Il 4 maggio 1979 il governo inglese si tingeva di rosa con la Thatcher
04 Maggio 2011
“Dove c’è discordia, che si possa portare armonia. Dove c’è errore, che si porti la verità. Dove c’è dubbio, si porti la fede. E dove c’è disperazione, che si possa portare la speranza”. Parafrasando San Francesco D’Assisi, il 4 maggio di trentadue anni fa Margaret Thatcher apriva la porta del 10 di Downing Street dando avvio all’unica, controversa e allo stesso tempo affascinante, “pink premiership” della storia del governo inglese.

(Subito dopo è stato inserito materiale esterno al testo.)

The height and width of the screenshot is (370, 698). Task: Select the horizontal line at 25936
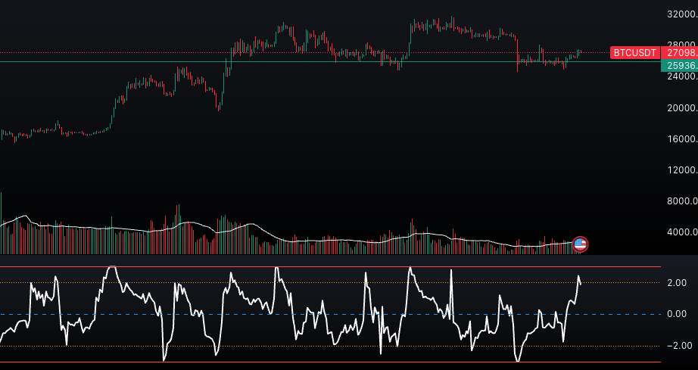click(x=303, y=62)
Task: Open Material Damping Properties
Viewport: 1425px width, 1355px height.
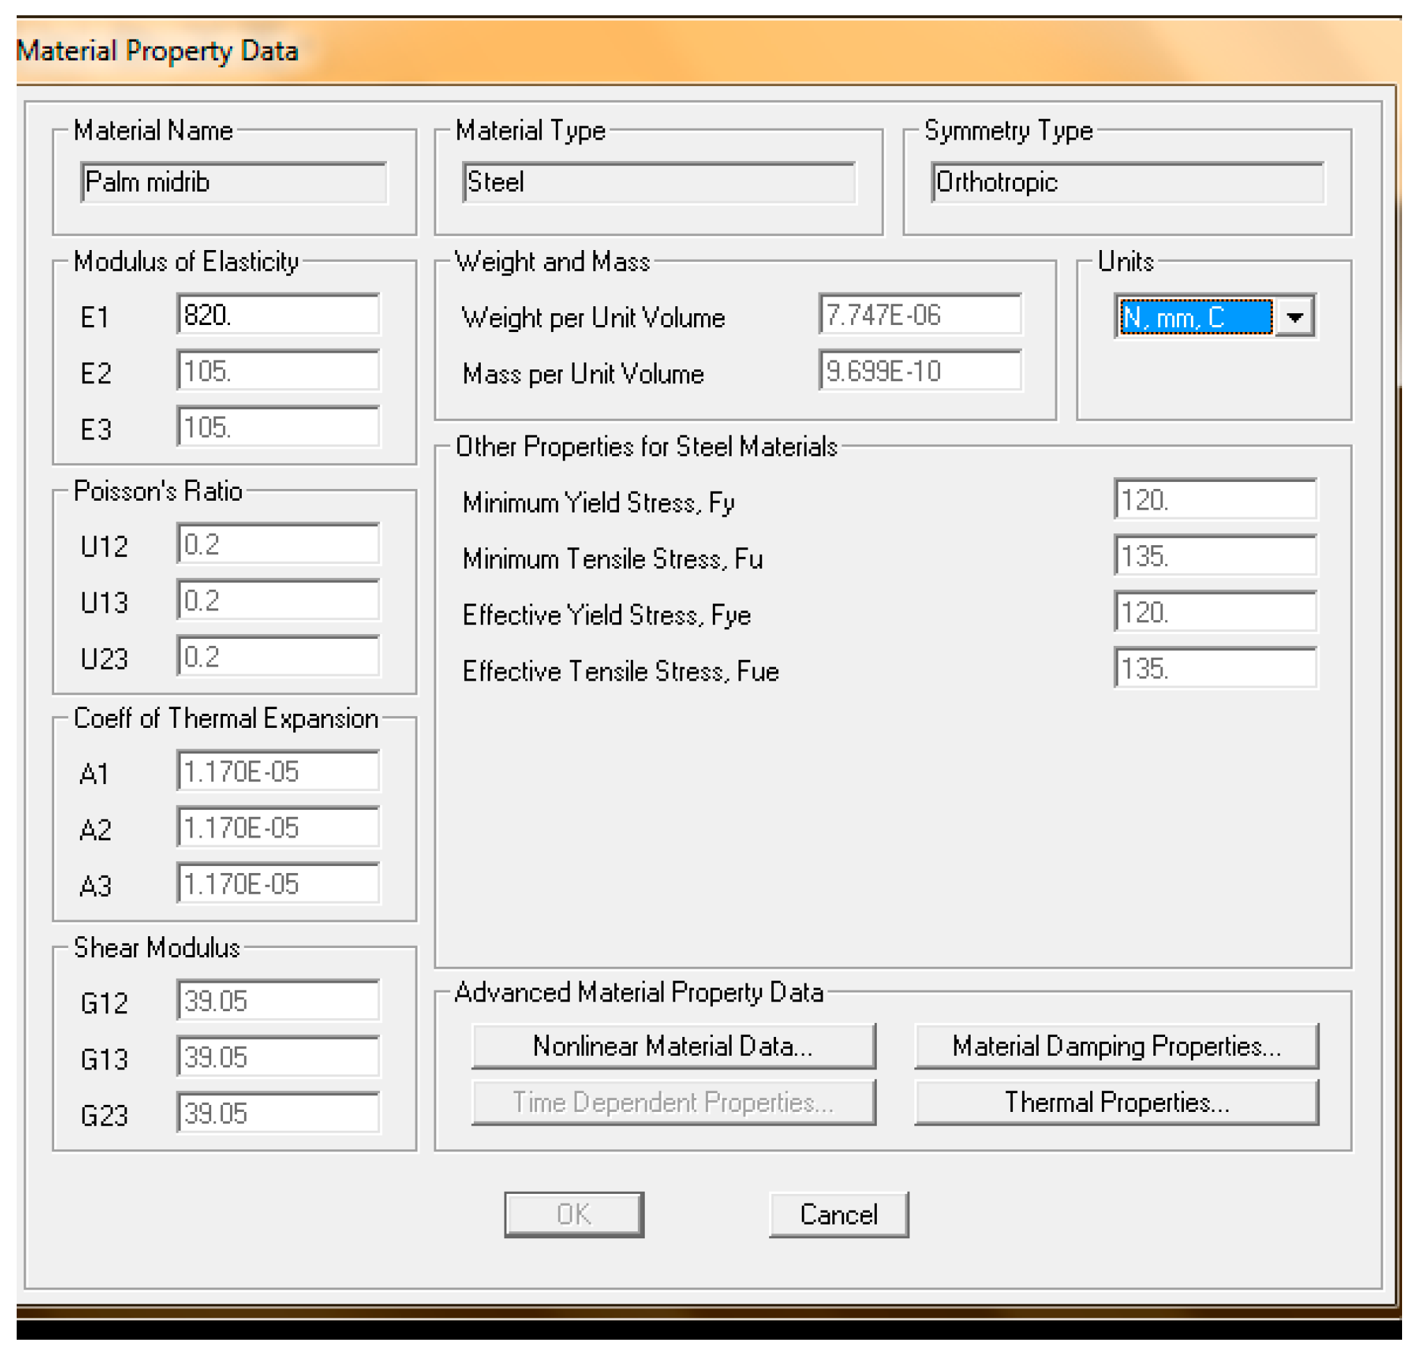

Quando, dopo aver vinto le elezioni generali a capo del partito conservatore, si sedette sulla poltrona di Primo Ministro, la Thatcher costrinse una Gran Bretagna che la stampa definiva il “grande malato d’Europa” a guardare in faccia la realtà.
Con tutta la ruvidezza, il pragmatismo e la determinazione per cui poi è diventata proverbiale, la “Lady di Ferro” prese di petto la spesa pubblica, l’inflazione, i sindacati quando il Paese era piagato dalla recessione del 1980-1982, rifiutandosi di seguire la teoria economica keynesiana, allora dominante, che imponeva di stimolare la domanda. Erano anche i tempi della seconda crisi petrolifera, della rivoluzione iraniana, dell’invasione sovietica dell’Afghanistan, la guerra fredda era al culmine, i sovietici piazzavano i loro missili contro le democrazie libere. Tutte crisi che la Signora gestì quasi sempre in prima persona.
Il ciclone thatcheriano rivoluzionò lo status quo: i conservatori cambiarono linguaggio, stile, regole. Sotto la guida della figlia del droghiere di Grantham, il partito trascese i limiti dell’upper class che l’aveva prodotto procacciando voti ovunque, anche nelle classi borghesi o lavoratrici. E, cosa che per i Tory rappresentò una folgorazione e per i laburisti uno shock, li trovò. Certo, la frangia “senior” dei conservatori storcevano il naso e i suoi stessi compagni di partito coniarono per lei una lista infinita di appellativi e nomignoli poco lusinghieri, usati nei club tra un sigaro e un whisky. La chiamavano “Tina”, che sta per There is no alternative, non c’è alternativa. Oppure “Tbw”, That bloody woman, quella maledetta donna. Ma, in fondo, l’ammiravano oltremisura.
Icona del femminismo, la donna “dalle labbra di Marilyn e gli occhi di Caligola” (come la definì François Mitterrand) è stata uno dei leader britannici più odiati e amati allo stesso tempo. I suoi ammiratori – i più fervidi sostenitori del liberismo – dicono che abbia contribuito a ringiovanire l’economia del Regno Unito, mentre i suoi detrattori – buona parte dei britannici di sinistra la odiavano visceralmente – affermano che la sua politica sia servita soltanto ad aumentare il numero di disoccupati e ad aumentare il divario fra ricchi e poveri. Ma il fatto che i governi successivi, sia conservatori che laburisti (emblematico in questo senso Tony Blair), abbiano mantenuto in vita gran parte delle sue riforme, la dice lunga su quanto lungimirante fosse la sua visione della politica.
“La gallina quando canta ha fatto l’uovo. Il gallo, invece, canta per niente”, usava dire nelle occasioni pubbliche. La storia le ha dato ragione.